Rewrite the entries below with the phrase "computer-use agent" swapped for "desktop automation agent" wherever it occurs, leaving everything else unchanged.

─── EXERCISE MATERIAL ───

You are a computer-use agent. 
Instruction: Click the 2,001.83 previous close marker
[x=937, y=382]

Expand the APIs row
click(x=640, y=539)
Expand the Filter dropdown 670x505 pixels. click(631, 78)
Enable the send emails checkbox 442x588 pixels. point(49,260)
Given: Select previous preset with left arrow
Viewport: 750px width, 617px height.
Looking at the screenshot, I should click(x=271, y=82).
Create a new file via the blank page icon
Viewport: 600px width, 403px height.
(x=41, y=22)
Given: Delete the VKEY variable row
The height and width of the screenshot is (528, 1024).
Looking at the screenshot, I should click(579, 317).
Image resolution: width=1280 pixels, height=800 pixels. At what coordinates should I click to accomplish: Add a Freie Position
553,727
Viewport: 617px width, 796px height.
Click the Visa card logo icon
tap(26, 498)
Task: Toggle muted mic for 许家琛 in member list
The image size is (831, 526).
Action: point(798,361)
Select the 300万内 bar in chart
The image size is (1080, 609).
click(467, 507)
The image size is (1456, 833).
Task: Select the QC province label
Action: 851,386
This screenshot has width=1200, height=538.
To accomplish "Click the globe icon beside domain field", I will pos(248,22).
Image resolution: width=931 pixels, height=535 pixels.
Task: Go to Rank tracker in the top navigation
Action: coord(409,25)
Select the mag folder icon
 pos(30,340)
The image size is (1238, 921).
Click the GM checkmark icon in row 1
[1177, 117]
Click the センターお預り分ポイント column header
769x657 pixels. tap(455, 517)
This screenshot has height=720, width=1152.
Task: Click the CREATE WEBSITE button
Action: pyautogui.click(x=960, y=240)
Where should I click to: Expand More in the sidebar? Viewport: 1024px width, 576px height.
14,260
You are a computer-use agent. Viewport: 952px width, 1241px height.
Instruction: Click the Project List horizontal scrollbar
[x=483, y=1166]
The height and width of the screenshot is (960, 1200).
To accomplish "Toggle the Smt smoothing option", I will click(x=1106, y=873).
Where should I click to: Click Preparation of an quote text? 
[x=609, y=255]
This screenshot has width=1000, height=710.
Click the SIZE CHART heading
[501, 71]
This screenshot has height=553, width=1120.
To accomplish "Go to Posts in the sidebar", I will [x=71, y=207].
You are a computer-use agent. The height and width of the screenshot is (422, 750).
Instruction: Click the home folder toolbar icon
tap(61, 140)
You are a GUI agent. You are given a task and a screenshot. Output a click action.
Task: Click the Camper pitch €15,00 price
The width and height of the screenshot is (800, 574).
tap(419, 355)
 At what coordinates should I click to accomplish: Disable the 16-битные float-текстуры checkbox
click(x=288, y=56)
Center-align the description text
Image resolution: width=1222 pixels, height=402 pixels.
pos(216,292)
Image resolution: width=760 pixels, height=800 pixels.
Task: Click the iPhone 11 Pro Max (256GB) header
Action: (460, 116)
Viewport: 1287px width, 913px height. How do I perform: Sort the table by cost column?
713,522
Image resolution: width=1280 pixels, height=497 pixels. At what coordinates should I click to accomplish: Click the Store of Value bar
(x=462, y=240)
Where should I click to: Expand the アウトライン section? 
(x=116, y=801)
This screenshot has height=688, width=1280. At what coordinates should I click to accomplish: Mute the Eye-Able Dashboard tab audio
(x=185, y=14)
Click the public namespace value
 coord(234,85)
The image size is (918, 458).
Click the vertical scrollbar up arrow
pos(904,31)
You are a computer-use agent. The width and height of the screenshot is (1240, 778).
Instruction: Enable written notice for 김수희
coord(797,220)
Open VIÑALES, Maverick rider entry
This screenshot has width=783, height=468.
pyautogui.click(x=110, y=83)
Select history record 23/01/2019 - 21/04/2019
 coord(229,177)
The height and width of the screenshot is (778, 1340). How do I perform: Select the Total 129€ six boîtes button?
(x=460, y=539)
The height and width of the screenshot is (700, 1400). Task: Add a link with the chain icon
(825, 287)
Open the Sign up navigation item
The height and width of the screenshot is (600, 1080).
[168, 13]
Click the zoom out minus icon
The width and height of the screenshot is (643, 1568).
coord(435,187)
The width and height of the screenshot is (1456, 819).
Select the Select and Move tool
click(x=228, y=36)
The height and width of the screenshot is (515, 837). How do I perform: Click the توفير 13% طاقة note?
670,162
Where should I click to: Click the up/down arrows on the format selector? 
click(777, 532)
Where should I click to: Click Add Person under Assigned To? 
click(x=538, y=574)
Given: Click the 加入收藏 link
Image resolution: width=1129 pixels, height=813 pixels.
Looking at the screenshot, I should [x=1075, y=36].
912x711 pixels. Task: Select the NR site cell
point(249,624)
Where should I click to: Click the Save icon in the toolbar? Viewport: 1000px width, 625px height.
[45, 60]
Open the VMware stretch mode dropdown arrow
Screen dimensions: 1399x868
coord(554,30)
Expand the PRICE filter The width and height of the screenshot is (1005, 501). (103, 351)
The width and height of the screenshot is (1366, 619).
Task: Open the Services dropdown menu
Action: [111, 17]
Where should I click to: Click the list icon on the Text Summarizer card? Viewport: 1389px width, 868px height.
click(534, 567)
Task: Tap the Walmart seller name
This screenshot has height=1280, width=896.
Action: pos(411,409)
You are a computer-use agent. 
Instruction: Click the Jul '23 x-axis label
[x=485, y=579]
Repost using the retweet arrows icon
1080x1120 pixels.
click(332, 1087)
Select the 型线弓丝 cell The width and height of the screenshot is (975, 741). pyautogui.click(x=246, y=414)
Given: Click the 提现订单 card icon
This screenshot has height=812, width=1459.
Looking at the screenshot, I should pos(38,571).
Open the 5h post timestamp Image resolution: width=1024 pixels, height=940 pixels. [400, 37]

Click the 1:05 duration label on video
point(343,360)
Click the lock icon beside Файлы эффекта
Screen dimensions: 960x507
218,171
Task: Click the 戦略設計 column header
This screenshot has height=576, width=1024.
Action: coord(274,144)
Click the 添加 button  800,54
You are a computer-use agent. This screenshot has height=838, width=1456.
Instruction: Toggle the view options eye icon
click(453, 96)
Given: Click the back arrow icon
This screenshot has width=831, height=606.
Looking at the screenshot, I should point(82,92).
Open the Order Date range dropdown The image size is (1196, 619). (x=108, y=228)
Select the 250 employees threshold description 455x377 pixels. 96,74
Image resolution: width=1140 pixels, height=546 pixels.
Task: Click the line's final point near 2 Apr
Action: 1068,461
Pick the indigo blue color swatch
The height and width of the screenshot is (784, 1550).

───

THE SOLUTION:
You are a desktop automation agent. 
Instruction: Click the 2,001.83 previous close marker
[x=937, y=382]

Expand the APIs row
click(x=640, y=539)
Expand the Filter dropdown 670x505 pixels. click(631, 78)
Enable the send emails checkbox 442x588 pixels. point(49,260)
Given: Select previous preset with left arrow
Viewport: 750px width, 617px height.
Looking at the screenshot, I should click(x=271, y=82).
Create a new file via the blank page icon
Viewport: 600px width, 403px height.
(x=41, y=22)
Given: Delete the VKEY variable row
The height and width of the screenshot is (528, 1024).
Looking at the screenshot, I should click(579, 317).
Image resolution: width=1280 pixels, height=800 pixels. At what coordinates should I click to accomplish: Add a Freie Position
553,727
Viewport: 617px width, 796px height.
Click the Visa card logo icon
tap(26, 498)
Task: Toggle muted mic for 许家琛 in member list
The image size is (831, 526).
Action: point(798,361)
Select the 300万内 bar in chart
The image size is (1080, 609).
click(467, 507)
The image size is (1456, 833).
Task: Select the QC province label
Action: 851,386
This screenshot has width=1200, height=538.
To accomplish "Click the globe icon beside domain field", I will pos(248,22).
Image resolution: width=931 pixels, height=535 pixels.
Task: Go to Rank tracker in the top navigation
Action: coord(409,25)
Select the mag folder icon
 pos(30,340)
The image size is (1238, 921).
Click the GM checkmark icon in row 1
[1177, 117]
Click the センターお預り分ポイント column header
769x657 pixels. tap(455, 517)
This screenshot has height=720, width=1152.
Task: Click the CREATE WEBSITE button
Action: pyautogui.click(x=960, y=240)
Where should I click to: Expand More in the sidebar? Viewport: 1024px width, 576px height.
14,260
You are a desktop automation agent. Viewport: 952px width, 1241px height.
Instruction: Click the Project List horizontal scrollbar
[x=483, y=1166]
The height and width of the screenshot is (960, 1200).
To accomplish "Toggle the Smt smoothing option", I will click(x=1106, y=873).
Where should I click to: Click Preparation of an quote text? 
[x=609, y=255]
This screenshot has width=1000, height=710.
Click the SIZE CHART heading
[501, 71]
This screenshot has height=553, width=1120.
To accomplish "Go to Posts in the sidebar", I will [x=71, y=207].
You are a desktop automation agent. The height and width of the screenshot is (422, 750).
Instruction: Click the home folder toolbar icon
tap(61, 140)
You are a GUI agent. You are given a task and a screenshot. Output a click action.
Task: Click the Camper pitch €15,00 price
The width and height of the screenshot is (800, 574).
tap(419, 355)
 At what coordinates should I click to accomplish: Disable the 16-битные float-текстуры checkbox
click(x=288, y=56)
Center-align the description text
Image resolution: width=1222 pixels, height=402 pixels.
pos(216,292)
Image resolution: width=760 pixels, height=800 pixels.
Task: Click the iPhone 11 Pro Max (256GB) header
Action: (460, 116)
Viewport: 1287px width, 913px height. How do I perform: Sort the table by cost column?
713,522
Image resolution: width=1280 pixels, height=497 pixels. At what coordinates should I click to accomplish: Click the Store of Value bar
(x=462, y=240)
Where should I click to: Expand the アウトライン section? 
(x=116, y=801)
This screenshot has height=688, width=1280. At what coordinates should I click to accomplish: Mute the Eye-Able Dashboard tab audio
(x=185, y=14)
Click the public namespace value
 coord(234,85)
The image size is (918, 458).
Click the vertical scrollbar up arrow
pos(904,31)
You are a desktop automation agent. The width and height of the screenshot is (1240, 778).
Instruction: Enable written notice for 김수희
coord(797,220)
Open VIÑALES, Maverick rider entry
This screenshot has width=783, height=468.
pyautogui.click(x=110, y=83)
Select history record 23/01/2019 - 21/04/2019
 coord(229,177)
The height and width of the screenshot is (778, 1340). How do I perform: Select the Total 129€ six boîtes button?
(x=460, y=539)
The height and width of the screenshot is (700, 1400). Task: Add a link with the chain icon
(825, 287)
Open the Sign up navigation item
The height and width of the screenshot is (600, 1080).
[168, 13]
Click the zoom out minus icon
The width and height of the screenshot is (643, 1568).
coord(435,187)
The width and height of the screenshot is (1456, 819).
Select the Select and Move tool
click(x=228, y=36)
The height and width of the screenshot is (515, 837). How do I perform: Click the توفير 13% طاقة note?
670,162
Where should I click to: Click the up/down arrows on the format selector? 
click(777, 532)
Where should I click to: Click Add Person under Assigned To? 
click(x=538, y=574)
Given: Click the 加入收藏 link
Image resolution: width=1129 pixels, height=813 pixels.
Looking at the screenshot, I should [x=1075, y=36].
912x711 pixels. Task: Select the NR site cell
point(249,624)
Where should I click to: Click the Save icon in the toolbar? Viewport: 1000px width, 625px height.
[45, 60]
Open the VMware stretch mode dropdown arrow
Screen dimensions: 1399x868
coord(554,30)
Expand the PRICE filter The width and height of the screenshot is (1005, 501). (103, 351)
The width and height of the screenshot is (1366, 619).
Task: Open the Services dropdown menu
Action: [111, 17]
Where should I click to: Click the list icon on the Text Summarizer card? Viewport: 1389px width, 868px height.
click(534, 567)
Task: Tap the Walmart seller name
This screenshot has height=1280, width=896.
Action: pos(411,409)
You are a desktop automation agent. 
Instruction: Click the Jul '23 x-axis label
[x=485, y=579]
Repost using the retweet arrows icon
1080x1120 pixels.
click(332, 1087)
Select the 型线弓丝 cell The width and height of the screenshot is (975, 741). pyautogui.click(x=246, y=414)
Given: Click the 提现订单 card icon
This screenshot has height=812, width=1459.
Looking at the screenshot, I should pos(38,571).
Open the 5h post timestamp Image resolution: width=1024 pixels, height=940 pixels. [400, 37]

Click the 1:05 duration label on video
point(343,360)
Click the lock icon beside Файлы эффекта
Screen dimensions: 960x507
218,171
Task: Click the 戦略設計 column header
This screenshot has height=576, width=1024.
Action: coord(274,144)
Click the 添加 button  800,54
You are a desktop automation agent. This screenshot has height=838, width=1456.
Instruction: Toggle the view options eye icon
click(453, 96)
Given: Click the back arrow icon
This screenshot has width=831, height=606.
Looking at the screenshot, I should point(82,92).
Open the Order Date range dropdown The image size is (1196, 619). (x=108, y=228)
Select the 250 employees threshold description 455x377 pixels. 96,74
Image resolution: width=1140 pixels, height=546 pixels.
Task: Click the line's final point near 2 Apr
Action: 1068,461
Pick the indigo blue color swatch
The height and width of the screenshot is (784, 1550).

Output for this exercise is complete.